(Stored items)
↓↓↓

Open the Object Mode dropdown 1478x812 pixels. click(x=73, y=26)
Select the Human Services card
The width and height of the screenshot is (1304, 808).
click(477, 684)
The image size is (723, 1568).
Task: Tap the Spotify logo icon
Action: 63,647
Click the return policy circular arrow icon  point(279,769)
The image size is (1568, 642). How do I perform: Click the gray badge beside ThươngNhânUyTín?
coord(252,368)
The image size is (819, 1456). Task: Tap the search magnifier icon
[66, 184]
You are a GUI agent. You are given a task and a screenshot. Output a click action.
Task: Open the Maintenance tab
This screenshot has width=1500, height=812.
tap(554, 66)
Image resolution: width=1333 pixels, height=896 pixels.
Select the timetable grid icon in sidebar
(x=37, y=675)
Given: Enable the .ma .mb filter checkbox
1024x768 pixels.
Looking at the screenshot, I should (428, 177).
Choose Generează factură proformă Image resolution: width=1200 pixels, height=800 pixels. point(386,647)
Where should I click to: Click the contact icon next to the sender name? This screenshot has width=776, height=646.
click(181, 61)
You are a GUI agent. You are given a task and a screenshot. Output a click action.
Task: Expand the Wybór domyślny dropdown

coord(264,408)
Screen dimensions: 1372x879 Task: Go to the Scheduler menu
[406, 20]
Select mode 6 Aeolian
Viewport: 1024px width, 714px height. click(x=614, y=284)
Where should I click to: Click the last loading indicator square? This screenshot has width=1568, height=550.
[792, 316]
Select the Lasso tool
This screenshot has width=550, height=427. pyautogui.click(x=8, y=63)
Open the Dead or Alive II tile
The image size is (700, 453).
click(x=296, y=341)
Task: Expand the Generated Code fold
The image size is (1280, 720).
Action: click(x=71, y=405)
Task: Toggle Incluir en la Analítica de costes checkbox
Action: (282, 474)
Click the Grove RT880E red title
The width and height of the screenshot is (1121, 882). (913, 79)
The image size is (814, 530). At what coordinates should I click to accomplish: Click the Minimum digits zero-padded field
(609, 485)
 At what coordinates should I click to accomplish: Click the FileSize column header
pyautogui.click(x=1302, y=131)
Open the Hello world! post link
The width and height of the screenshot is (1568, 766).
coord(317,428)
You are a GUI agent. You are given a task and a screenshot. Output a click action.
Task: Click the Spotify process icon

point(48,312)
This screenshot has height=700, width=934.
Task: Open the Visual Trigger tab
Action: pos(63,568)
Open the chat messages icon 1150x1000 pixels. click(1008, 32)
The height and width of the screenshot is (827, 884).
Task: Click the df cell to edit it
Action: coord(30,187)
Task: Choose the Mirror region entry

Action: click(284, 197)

↑↑↑

Write out the entries above once more, without altering anything.

**Response**
Open the Object Mode dropdown 1478x812 pixels. click(x=73, y=26)
Select the Human Services card
The width and height of the screenshot is (1304, 808).
click(477, 684)
The image size is (723, 1568).
Task: Tap the Spotify logo icon
Action: 63,647
Click the return policy circular arrow icon  point(279,769)
The image size is (1568, 642). How do I perform: Click the gray badge beside ThươngNhânUyTín?
coord(252,368)
The image size is (819, 1456). Task: Tap the search magnifier icon
[66, 184]
You are a GUI agent. You are given a task and a screenshot. Output a click action.
Task: Open the Maintenance tab
This screenshot has width=1500, height=812.
tap(554, 66)
Image resolution: width=1333 pixels, height=896 pixels.
Select the timetable grid icon in sidebar
(x=37, y=675)
Given: Enable the .ma .mb filter checkbox
1024x768 pixels.
Looking at the screenshot, I should (428, 177).
Choose Generează factură proformă Image resolution: width=1200 pixels, height=800 pixels. point(386,647)
Where should I click to: Click the contact icon next to the sender name? This screenshot has width=776, height=646.
click(181, 61)
You are a GUI agent. You are given a task and a screenshot. Output a click action.
Task: Expand the Wybór domyślny dropdown

coord(264,408)
Screen dimensions: 1372x879 Task: Go to the Scheduler menu
[406, 20]
Select mode 6 Aeolian
Viewport: 1024px width, 714px height. click(x=614, y=284)
Where should I click to: Click the last loading indicator square? This screenshot has width=1568, height=550.
[792, 316]
Select the Lasso tool
This screenshot has width=550, height=427. pyautogui.click(x=8, y=63)
Open the Dead or Alive II tile
The image size is (700, 453).
click(x=296, y=341)
Task: Expand the Generated Code fold
The image size is (1280, 720).
Action: click(x=71, y=405)
Task: Toggle Incluir en la Analítica de costes checkbox
Action: (282, 474)
Click the Grove RT880E red title
The width and height of the screenshot is (1121, 882). (913, 79)
The image size is (814, 530). At what coordinates should I click to accomplish: Click the Minimum digits zero-padded field
(609, 485)
 At what coordinates should I click to accomplish: Click the FileSize column header
pyautogui.click(x=1302, y=131)
Open the Hello world! post link
The width and height of the screenshot is (1568, 766).
coord(317,428)
You are a GUI agent. You are given a task and a screenshot. Output a click action.
Task: Click the Spotify process icon

point(48,312)
This screenshot has height=700, width=934.
Task: Open the Visual Trigger tab
Action: pos(63,568)
Open the chat messages icon 1150x1000 pixels. click(1008, 32)
The height and width of the screenshot is (827, 884).
Task: Click the df cell to edit it
Action: coord(30,187)
Task: Choose the Mirror region entry

Action: click(284, 197)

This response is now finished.